Layer 3 VPN may be used to provide confidentially, source authentication, and message integrity for messaging between Device and NMS.
Layer 4 DTLS may be used to provide confidentially, source authentication, and message integrity for messaging between Device and NMS.

Specific usage profile details for these additional security mechanisms are out of scope of this specification.

IANA Considerations This document requires no IANA actions.

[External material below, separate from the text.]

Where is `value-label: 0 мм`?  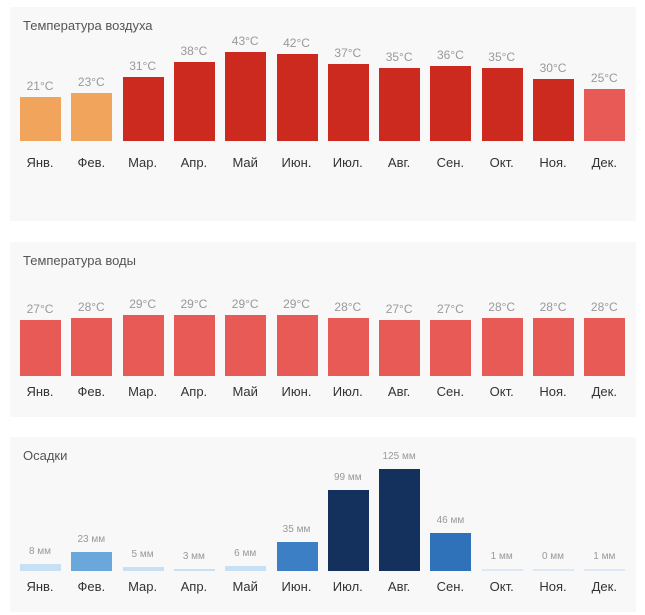
value-label: 0 мм is located at coordinates (553, 556).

Contributors This work is based upon the considerable efforts of CSMP's original designer Gilman Tolle (with contributions from Phil Buonadonna, and Sumit Rangwala). The Editor further acknowledges the contributions made to the content of this document by the following individuals:

Jasvinder Bhasin, Cisco Systems, Inc. (jassi@cisco.com)
Chris Hett, Landis+Gyr (Chris.Hett@landisgyr.com)
Johannes van der Horst, MMB Networks (johannes.vanderhorst@mmbresearch.com)
Klaus Hueske, Renesas (Klaus.Hueske@renesas.com).
Hideyuki Kuribayashi, ROHM Semiconductor (Hideyuki.Kuribayashi@mnf.rohm.co.jp)
Kit-Mui Leung, Cisco Systems, Inc. (kml@cisco.com)
Huimin She, Cisco Systems, Inc. (hushe@cisco.com)
Li Zhao, Cisco Systems, Inc. (liz3@cisco.com)

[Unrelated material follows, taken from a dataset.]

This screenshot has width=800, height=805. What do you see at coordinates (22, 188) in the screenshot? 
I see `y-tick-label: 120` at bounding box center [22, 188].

Appendix A Registration Retry Example

Device powers up.
Device sets interval for 0 to 5 minutes.
Device wait a random time between 2.5 and 5 minutes.
Device sends a confirmable registration POST message.
Device waits the rest of the interval until 5 minutes have passed.
Device waits a random time between 5 and 10 minutes.
Device sends the registration message again, with a new CoAP message ID.
Device waits the rest of the interval until 10 minutes have passed.
Device waits a random time between 10 and 20 minutes.
Device sends the registration message again, with a new CoAP message ID.
Device waits the rest of the interval until 20 minutes have passed.
Device waits a random time between 20 and 40 minutes.
Device sends the registration message again, with a new CoAP message ID.
Device waits the rest of the interval until 40 minutes have passed.
Device waits a random time between 40 and 60 minutes.
Device sends the registration message again, with a new CoAP message ID.
Device waits the rest of the interval until 60 minutes have passed.
Repeat steps 15, 16, and 17 forever.

Appendix B Change Log

draft 00 to 01

Abstract reworded to clarify multi-vendor aspects of CSMP.
Introduction reworded to clarify multi-vendor aspects of CSMP.
OpenAPI definitions are placed in-line.
Protocol Buffer Definitions are placed in-line.
Due to IETF author limits, all authors except the Editor have been credited in the Contributors section.

draft 01 to 02

"Cisco" added to title as requested.
There are no IP disclosures to be made for this work. This point has been confirmed by Cisco legal.

draft 02 to 03

Trial attempt to convert Figures 2 and 6 to ASCII Art using PlantUML.